I have made it back to Thailand. I am writing from the beautiful town of Chiang Mai.
From the capital of Laos, Vientiane, I took a short bus ride north into the mountains and stayed in a small backpacker's town called Vang Vieng. There are some amazing limestone cliffs overlooking the town and the lazy Nam Cha river winds through. The main bus center of town is on the massive airstrip, built by the American Military "to perpetuate countless crimes." Taking a page from the Southern Missouri's Beer-Drinker's Handbook, tubing has become a popular pasttime. My first day there, I was shuttled about 3km north of town, given a tube and hopped in the Meremac of Northern Laos. Along the way, people have set up little bars serving the excellent BeerLao and other enticements such as rope swings, tree jumps, caves to explore and so on. The next day, I joined a kayaking trip. This time, we were shuttled 20km north of town and stopped at several caves and jumping spots as well as facing the occasional class 2 rapids. My evenings I spent at several establishments in town, drinking cold BeerLao with some Canadian lawyers, sampling the "happy" garlic bread and avoiding the restaurants with episodes of "Friends" playing 24 hours a day, no joke.

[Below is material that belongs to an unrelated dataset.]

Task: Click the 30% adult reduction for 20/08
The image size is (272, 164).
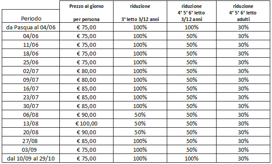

From Vang Vieng, I took the breathtaking 7 hour bus ride way up into the mountains of Northern Laos. It was amazing to see how people live along the thin mountain roads. They build their houses on stilts hanging over the side of sheer drop-offs and even carry on some kind of agriculture even though the mountainsides are all over 45 degree angles. The views from the winding road was incredible. Finally we came back down and entered the World Heritage former capital city of Luang Prabang. It is renowned for its French architecture and beautiful temples. The night market was one of the best I have been to--a long street filled with high quality fabrics, scarves, lamps, clothes and the highly sought after BeerLao T-shirts. Most importantly, the sellers did very little hassling, you were free to browse without any pressure, and the crowds were minimal. I spent the day there bicycling around, locating a waterfall not too far from town and having a nice swim, then coming back to relax a bit before climbing the large hill located in the center of town and watching the sunset from a Buddhist temple with views of the town and the majestic mountains in the distance. It was at this point that I realized I had asked myself the question upon arrival in Luang Prabang, "why is this a World Heritage city?" Looking at the town and all the surrounding temples among the pristine mountains, I got the picture.
I made the decision to make it all the way from Luang Prabang to the Thai border at Huay Xi, Laos. To do this in one day would require use of the suicidal, unsafe at any speedboat previously seen crossing from Cambodia into Laos. It was going to be a 6 hour trip up the Mekong river. This time, we were provided with life vests and crash helmets. Despite the deafening engine, I somehow managed to doze off a few times, only to quickly awaken paranoid that I would somehow slump over into the Mekong which was flying by us at about 70 km/h, most likely decapitation to ensue. Arriving in Huay Xi, I was told I could cross the border before it closes and have enough time to catch a 5 hour bus to Chiang Mai in Thailand arriving at about 11pm. With a healthy supply of sleep-aids legal in these countries, I happily agreed and was whisked across the Mekong one last time. I must have slept through a rather powerful thunderstorm in the car, but was delivered safe and sound the the jewel of Northern Thailand, Chiang Mai. I will attempt a 3 day trek/raft/climb/meethillpeople/barbeque/waterfall/elephantride/feedthemonkey/cowtipping adventure in the mountains here before heading back to Bangkok for a mini-Fingerhut reunion of sorts.
My trip count so far: 5 days in Bangkok, 11 days in Cambodia, 9 days in Laos, Chiang Mai - 1 day and counting.